Records about locating elements on screens
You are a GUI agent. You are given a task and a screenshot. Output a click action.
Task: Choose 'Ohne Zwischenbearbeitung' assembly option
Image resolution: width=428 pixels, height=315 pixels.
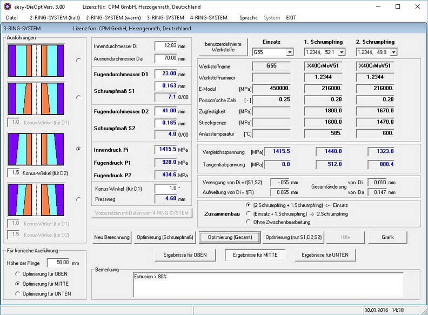pyautogui.click(x=248, y=222)
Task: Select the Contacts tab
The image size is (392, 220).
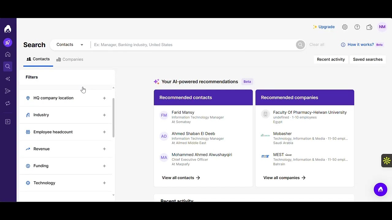Action: click(38, 59)
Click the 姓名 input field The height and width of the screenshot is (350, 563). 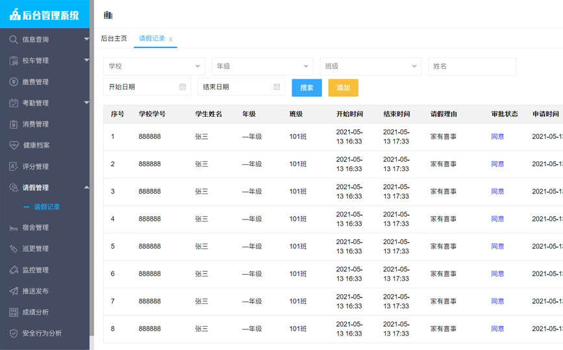[472, 66]
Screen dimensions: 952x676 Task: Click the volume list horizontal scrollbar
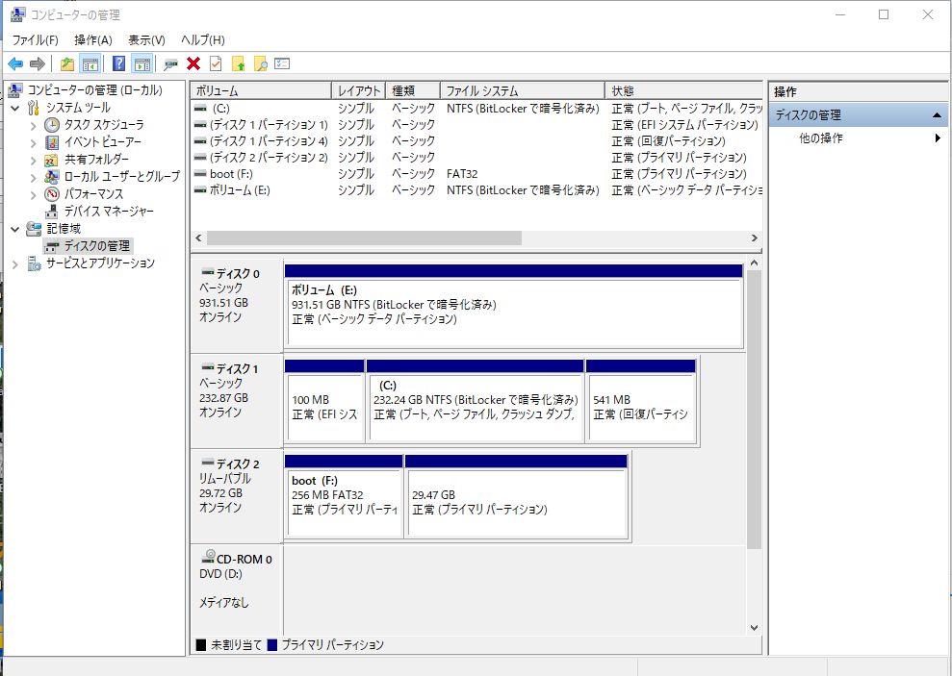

What you will do
Rename "GUI agent" to "screen agent" in the listing from its start up to and including the line with "Action: click(38, 59)", and reproduce those lines with nothing else changed. Leave the pictures out of your answer.

Solution
You are a screen agent. You are given a task and a screenshot. Output a click action.
Task: Choose 'Ohne Zwischenbearbeitung' assembly option
Image resolution: width=428 pixels, height=315 pixels.
pyautogui.click(x=248, y=222)
Task: Select the Contacts tab
The image size is (392, 220).
Action: click(38, 59)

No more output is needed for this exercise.